You guys always know the answer.
Please take the time to read this and respond.

Please help me with this; I'm a network administrator with an account
lockout problem. We have an ISS domain account which has administrative
permissions to all the machines on the network. The ISS scanner uses this
account to authenticate to the machine its scanning. For some reason, the
account continually keeps locking out during scanning. Randomly....
I have ruled out all the basics and have even created a separate second ISS
account with the same permissions; this one keeps locking out too. The
Netlogon.log on the DCs shows Transitive Network logons from the machines
it’s scanning. Some successful, some not.

I believe the following are the successful logons...

SamLogon: Transitive Network logon of Domain1\ISSaccount from ISS-Scanner
(via CONFmachine) Returns 0x0

Some of the unsuccessful ones appear as follows

SamLogon: Transitive Network logon of (null)\Domain1\ISSaccount from \\ (via
Confmachine) Returns 0xC0000064

What does the (null) mean?
Also after the from, where you should see ISS-Scanner, all there is are 2
\\??
When I look at these events on the local machine, the source workstation,
where it normally give you the IP or machine name of the remote machine
making the logon request, it also just has the 2 \\?

A few more unsuccessful entries

SamLogon: Transitive Network logon of (null)\ISSaccount from \\ (via
Confmachine)Returns 0xC000006A

Here the entry doesn't even list the domain name before the user account,
just the (null) and still lists the FROM machine as just \\. However it still
returns a 0xc06A error which means bad password.
By the looks of it, shouldn't it come back with unknown username?
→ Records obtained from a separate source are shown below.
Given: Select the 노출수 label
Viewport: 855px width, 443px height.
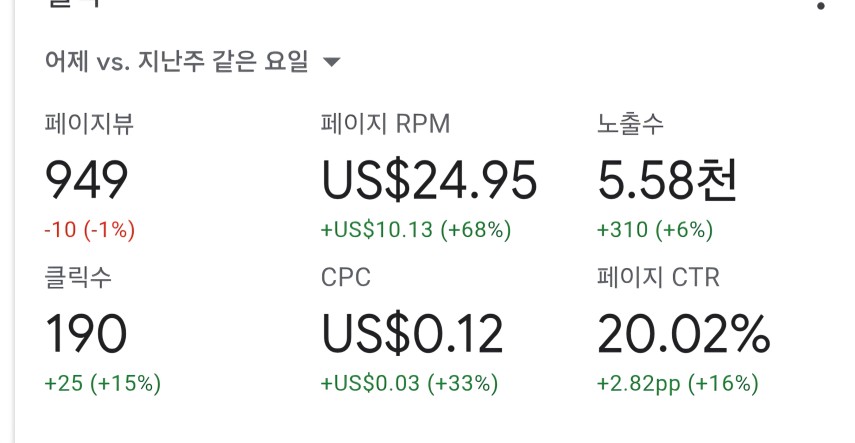Looking at the screenshot, I should click(x=630, y=124).
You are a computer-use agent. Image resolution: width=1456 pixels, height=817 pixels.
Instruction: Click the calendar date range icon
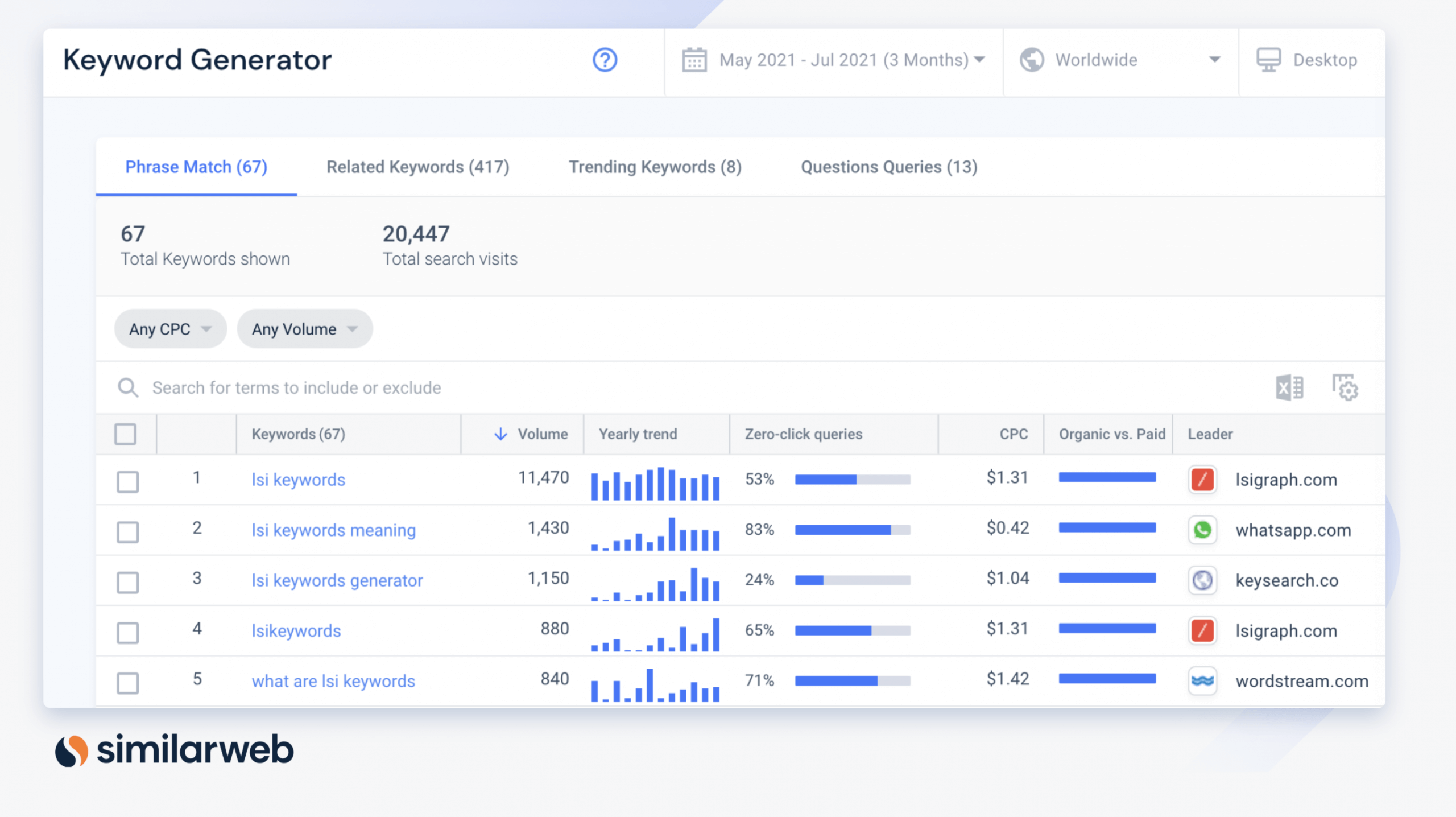693,60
Eventually the log fills up with 0x00000234 when the account finally locks out

Does anyone know?
What the (null) means?
Why the FROM is listed as only \\
Why the account is locking out

PLEASE. ANY HELP WOULD BE GREATLY APPRECIATED.
 
The two ?? usually means that the message may not have resolved where this
was coming from-locally, or externally via the redirector. Null entries can
be passed from legacy clients (like Windows 9x) or non-domain member
computers. On the face of it I would not be terribly concerned about the
additional field data in your netlogon log-the meat and potatoes is in the
resulting codes you are seeing (below).

The codes you are seeing in the netlogon.log map to:

0xC000006A User logon with Misspelled or bad Password
0xC0000064 User logon with Misspelled or Bad User Account
0xC0000234 User logon with Account Locked

The info above is documented in:
Using the Checked Netlogon.dll to Track Account Lockouts
http://support.microsoft.com/default.aspx?scid=kb;en-us;189541&sd=tech

The most likely reason the accounts are locking out is that the ISS
application is testing the complexity of your user passwords by sending bad
password attempts using common weak passwords. I'm not familiar enough with
ISS' product to say for sure, but this is a typical behavior for security
strengthening or reporting software packages.
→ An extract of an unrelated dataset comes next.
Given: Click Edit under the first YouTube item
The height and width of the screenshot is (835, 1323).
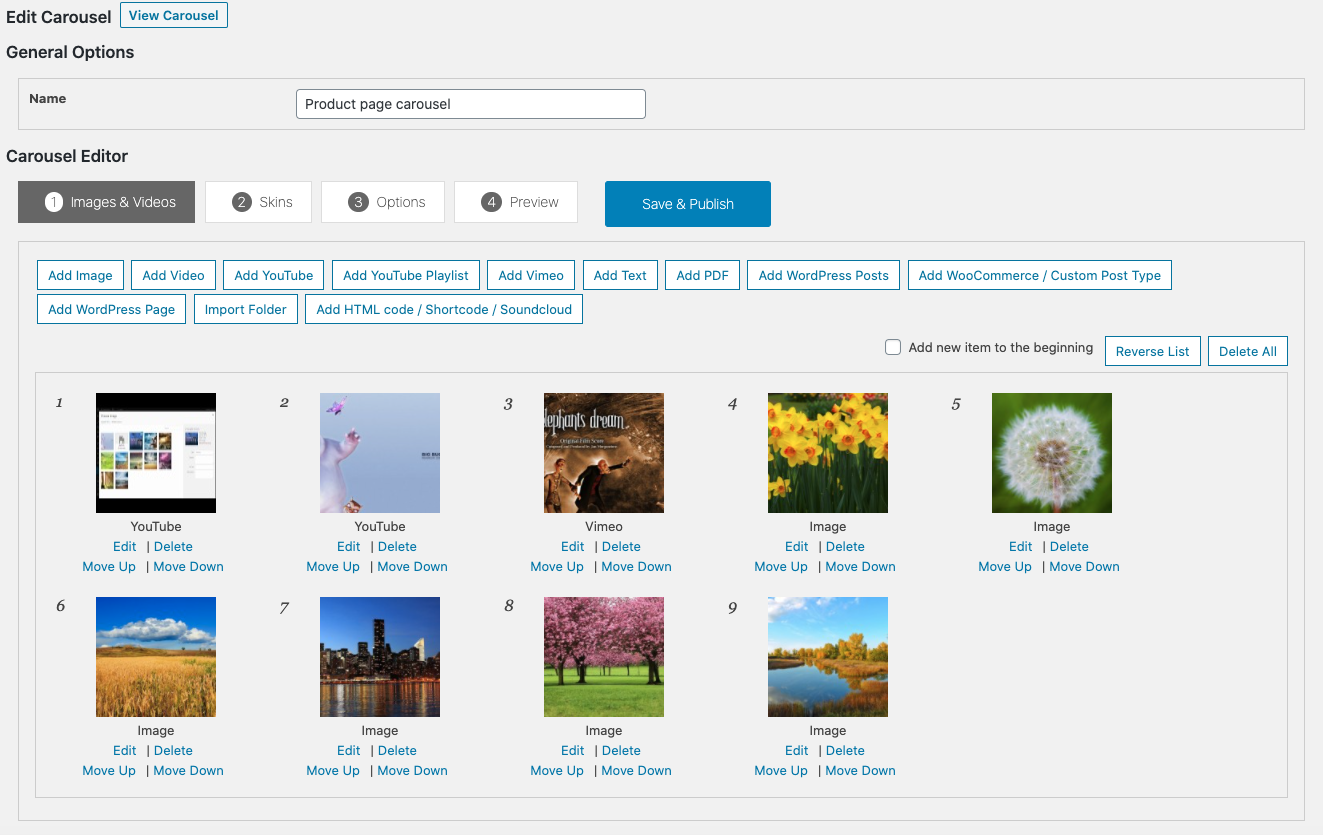Looking at the screenshot, I should (x=124, y=546).
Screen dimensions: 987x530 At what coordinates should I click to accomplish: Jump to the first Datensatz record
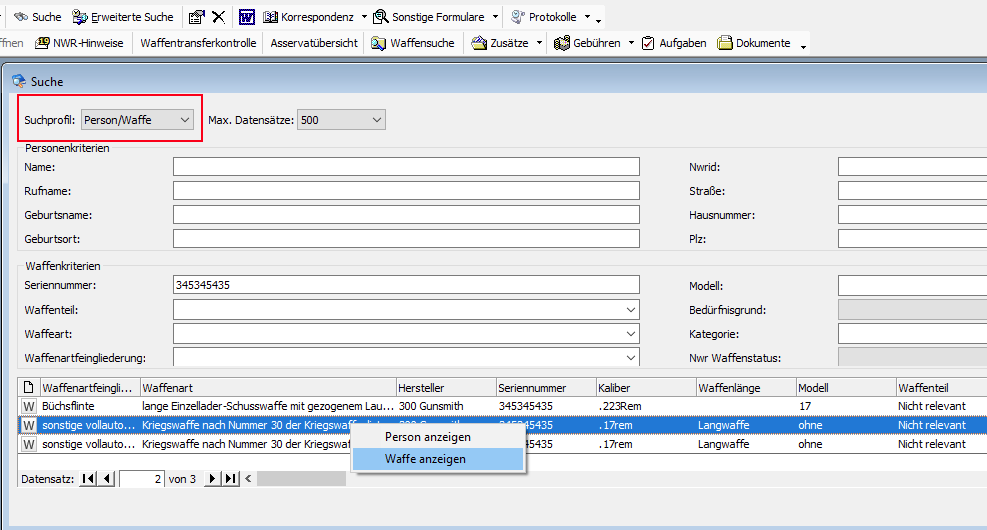89,479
To verify that the account lockouts are definetly coming from the ISS
application you can use the excellent troubleshooting tool Alockout.dll
(installed on the client machines this is occuring on):
Account Lockout and Management Tools
http://www.microsoft.com/downloads/...9C-91F3-4E63-8629-B999ADDE0B9E&displaylang=en

This will create a log file with Process ID and image name (essentially
executable) that is causing the account lockouts. Of course, you may need
to wait for them to recur.

If you are already certain that the ISS application is the cause, or later
identify it for certain (and it is worth your time to make sure) then you
may want to contact ISS for details on why that product is doing what it's
doing, and whether that is expected behavior.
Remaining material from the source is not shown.